--- How to complete this task ---
Please return every line in the following data that includes the string "chart".

--- Data to process ---

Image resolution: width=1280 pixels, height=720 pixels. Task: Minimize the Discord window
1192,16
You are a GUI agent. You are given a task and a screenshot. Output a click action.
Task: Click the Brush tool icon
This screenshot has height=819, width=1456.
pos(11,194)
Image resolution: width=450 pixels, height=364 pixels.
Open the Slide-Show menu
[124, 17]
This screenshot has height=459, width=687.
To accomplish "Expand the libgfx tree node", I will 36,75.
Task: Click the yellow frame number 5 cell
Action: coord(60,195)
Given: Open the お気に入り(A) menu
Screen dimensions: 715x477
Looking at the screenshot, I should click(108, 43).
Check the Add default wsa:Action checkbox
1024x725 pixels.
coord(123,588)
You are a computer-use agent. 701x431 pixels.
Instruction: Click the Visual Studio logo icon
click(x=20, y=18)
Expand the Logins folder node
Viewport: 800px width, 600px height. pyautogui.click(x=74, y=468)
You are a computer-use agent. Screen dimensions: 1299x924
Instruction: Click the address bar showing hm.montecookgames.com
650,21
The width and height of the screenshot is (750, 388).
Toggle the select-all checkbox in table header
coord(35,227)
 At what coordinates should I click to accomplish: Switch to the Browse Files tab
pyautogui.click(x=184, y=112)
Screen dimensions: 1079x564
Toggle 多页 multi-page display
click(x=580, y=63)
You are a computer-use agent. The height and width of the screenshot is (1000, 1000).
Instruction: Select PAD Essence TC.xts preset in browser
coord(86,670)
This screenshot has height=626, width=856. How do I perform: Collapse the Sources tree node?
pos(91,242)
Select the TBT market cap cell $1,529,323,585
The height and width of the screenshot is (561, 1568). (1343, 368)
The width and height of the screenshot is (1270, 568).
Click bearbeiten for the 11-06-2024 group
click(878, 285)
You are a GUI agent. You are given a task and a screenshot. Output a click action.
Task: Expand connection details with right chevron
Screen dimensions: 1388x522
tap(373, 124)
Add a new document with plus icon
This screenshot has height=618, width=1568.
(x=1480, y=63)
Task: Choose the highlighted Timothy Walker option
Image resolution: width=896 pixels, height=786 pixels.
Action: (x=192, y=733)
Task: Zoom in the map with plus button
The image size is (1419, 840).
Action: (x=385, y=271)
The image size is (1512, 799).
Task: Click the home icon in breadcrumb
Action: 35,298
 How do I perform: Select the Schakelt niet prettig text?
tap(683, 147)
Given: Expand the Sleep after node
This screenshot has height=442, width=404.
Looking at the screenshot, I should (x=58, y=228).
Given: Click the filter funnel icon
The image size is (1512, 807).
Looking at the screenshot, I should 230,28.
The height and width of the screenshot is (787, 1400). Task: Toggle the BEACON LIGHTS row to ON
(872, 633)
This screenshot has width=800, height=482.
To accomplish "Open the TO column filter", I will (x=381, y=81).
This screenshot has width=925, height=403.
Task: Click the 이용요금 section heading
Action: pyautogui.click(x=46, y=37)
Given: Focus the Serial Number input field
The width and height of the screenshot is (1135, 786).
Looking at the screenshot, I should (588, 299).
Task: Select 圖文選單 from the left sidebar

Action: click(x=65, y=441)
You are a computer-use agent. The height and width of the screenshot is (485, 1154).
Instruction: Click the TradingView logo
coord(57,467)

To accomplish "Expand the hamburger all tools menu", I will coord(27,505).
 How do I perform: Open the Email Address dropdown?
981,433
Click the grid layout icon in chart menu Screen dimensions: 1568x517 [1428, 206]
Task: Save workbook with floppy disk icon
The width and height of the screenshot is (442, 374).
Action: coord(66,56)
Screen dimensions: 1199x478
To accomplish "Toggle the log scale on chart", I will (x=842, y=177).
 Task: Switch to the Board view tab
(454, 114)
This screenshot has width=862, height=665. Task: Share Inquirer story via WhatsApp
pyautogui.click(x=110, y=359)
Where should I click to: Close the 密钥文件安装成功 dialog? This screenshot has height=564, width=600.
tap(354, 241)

---

--- Finished exercise ---
Click the grid layout icon in chart menu Screen dimensions: 1568x517 [1428, 206]
To accomplish "Toggle the log scale on chart", I will (x=842, y=177).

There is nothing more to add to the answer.